Certain leafy vegetables contain a chemical known as oxalic acid, a substance that irritates the mouth and intestinal tract and blocks the absorption of certain important nutrients in the body. As a result, eating greens such as Swiss chard, spinach, beet greens, parsley, chives and purslane raw can leach calcium from your bones and encourage the formation of kidney stones. They are therefore best eaten cooked. The best way to do this is to lightly sauté them with some grass-fed butter or coconut oil — they’ll taste even more fantastic than before!


Yes, even the humble mushroom can do you damage if you eat it raw. That’s because mushrooms contain small concentrations of toxins, some of which are considered carcinogenic. The good news is, these toxins are heat sensitive and are neutralized when exposed to heat, such as grilling or broiling. Incidentally, this brings out the rich, hearty flavor of mushrooms anyway, so why wouldn’t you?
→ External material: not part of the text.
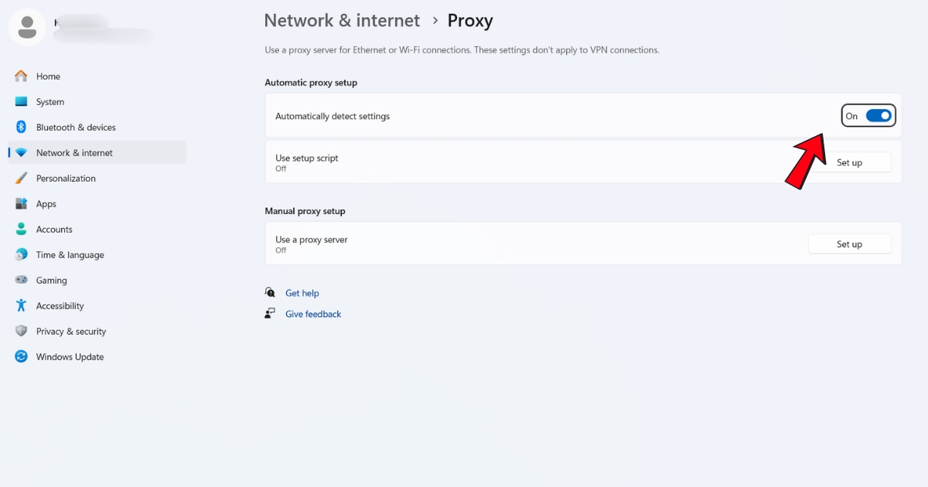Expand the Use setup script row
The image size is (928, 487).
(541, 162)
Another reason to cook mushrooms is their tough cell walls. These cell walls make mushrooms almost indigestible if eaten raw, while thoroughly heating them releases nutrients such as B vitamins, protein, and a range of minerals.


While it’s unlikely that you were about to stroll into the kitchen and begin munching on a raw potato, stranger things have happened. If you do feel the urge to eat a raw potato, however, you might want to hold off. Raw potatoes are bad for our digestive systems. They contain starchy carbohydrates that are difficult for our body to break down, causing gas and bloating.